- _Work to be completed_
Filter the data below for the string "Select" and copy each matching line.

- _Dataset records_
::::
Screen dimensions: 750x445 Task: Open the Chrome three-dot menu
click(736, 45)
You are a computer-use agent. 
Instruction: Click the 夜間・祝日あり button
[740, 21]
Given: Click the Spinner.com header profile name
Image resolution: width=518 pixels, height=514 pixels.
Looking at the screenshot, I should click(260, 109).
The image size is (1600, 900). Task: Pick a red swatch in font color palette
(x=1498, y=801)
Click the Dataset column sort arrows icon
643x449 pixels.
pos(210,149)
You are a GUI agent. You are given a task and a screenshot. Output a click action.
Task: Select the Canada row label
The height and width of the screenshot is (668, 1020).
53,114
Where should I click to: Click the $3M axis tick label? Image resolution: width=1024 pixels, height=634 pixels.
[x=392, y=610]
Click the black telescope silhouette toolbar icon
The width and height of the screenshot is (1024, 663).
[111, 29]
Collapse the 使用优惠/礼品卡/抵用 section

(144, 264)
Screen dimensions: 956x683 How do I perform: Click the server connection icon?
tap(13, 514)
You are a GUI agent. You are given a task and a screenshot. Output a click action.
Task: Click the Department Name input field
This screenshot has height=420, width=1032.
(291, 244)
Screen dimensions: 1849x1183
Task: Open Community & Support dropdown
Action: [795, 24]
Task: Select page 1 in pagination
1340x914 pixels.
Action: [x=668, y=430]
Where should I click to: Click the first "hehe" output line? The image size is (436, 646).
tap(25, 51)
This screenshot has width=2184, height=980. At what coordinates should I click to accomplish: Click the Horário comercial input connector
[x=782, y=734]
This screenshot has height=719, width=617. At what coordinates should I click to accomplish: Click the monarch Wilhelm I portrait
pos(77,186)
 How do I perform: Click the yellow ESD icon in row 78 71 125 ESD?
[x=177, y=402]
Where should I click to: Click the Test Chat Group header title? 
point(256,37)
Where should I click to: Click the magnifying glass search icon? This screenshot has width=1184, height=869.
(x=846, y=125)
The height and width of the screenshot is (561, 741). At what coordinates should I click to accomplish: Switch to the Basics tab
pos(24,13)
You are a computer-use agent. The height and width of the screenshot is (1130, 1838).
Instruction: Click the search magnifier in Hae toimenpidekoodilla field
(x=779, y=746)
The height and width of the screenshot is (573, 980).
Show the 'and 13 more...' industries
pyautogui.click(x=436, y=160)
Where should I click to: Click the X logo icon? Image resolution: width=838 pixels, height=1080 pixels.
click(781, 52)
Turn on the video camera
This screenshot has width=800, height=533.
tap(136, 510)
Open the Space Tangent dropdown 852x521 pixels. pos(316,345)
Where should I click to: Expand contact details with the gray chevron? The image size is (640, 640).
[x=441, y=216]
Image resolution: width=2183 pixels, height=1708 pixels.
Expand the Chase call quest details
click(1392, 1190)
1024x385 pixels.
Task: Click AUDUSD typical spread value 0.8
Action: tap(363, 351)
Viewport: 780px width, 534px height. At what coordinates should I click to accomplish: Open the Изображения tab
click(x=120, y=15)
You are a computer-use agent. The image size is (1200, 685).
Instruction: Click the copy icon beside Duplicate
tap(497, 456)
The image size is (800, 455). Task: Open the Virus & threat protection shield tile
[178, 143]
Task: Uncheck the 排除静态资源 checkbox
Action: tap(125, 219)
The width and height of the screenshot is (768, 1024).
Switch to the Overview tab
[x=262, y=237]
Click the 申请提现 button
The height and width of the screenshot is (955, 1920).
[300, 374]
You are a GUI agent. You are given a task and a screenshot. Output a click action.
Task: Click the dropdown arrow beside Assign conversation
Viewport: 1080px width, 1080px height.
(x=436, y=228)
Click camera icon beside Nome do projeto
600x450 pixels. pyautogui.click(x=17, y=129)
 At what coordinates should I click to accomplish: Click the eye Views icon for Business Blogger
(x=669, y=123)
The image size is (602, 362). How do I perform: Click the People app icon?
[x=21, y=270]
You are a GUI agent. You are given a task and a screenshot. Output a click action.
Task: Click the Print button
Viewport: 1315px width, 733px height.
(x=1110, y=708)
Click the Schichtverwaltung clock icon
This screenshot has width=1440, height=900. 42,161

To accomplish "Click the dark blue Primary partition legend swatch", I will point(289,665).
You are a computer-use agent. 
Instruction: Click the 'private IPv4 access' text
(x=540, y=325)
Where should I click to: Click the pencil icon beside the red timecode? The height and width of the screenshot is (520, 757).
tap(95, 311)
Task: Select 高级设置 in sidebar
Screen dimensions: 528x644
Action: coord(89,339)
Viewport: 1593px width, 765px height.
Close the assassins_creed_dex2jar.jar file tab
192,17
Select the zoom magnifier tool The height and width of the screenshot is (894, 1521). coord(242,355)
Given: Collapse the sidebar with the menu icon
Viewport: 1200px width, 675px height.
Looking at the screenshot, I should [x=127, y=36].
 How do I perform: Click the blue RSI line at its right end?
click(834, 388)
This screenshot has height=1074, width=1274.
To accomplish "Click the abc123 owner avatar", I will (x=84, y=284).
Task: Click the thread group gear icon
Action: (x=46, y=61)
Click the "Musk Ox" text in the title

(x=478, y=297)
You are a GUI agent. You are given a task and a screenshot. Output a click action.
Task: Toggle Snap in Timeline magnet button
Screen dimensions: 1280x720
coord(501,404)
::::
- _Reply to the task_
Task: Select the Canada row label
Task: Select page 1 in pagination
Task: Select 高级设置 in sidebar
Select the zoom magnifier tool The height and width of the screenshot is (894, 1521). coord(242,355)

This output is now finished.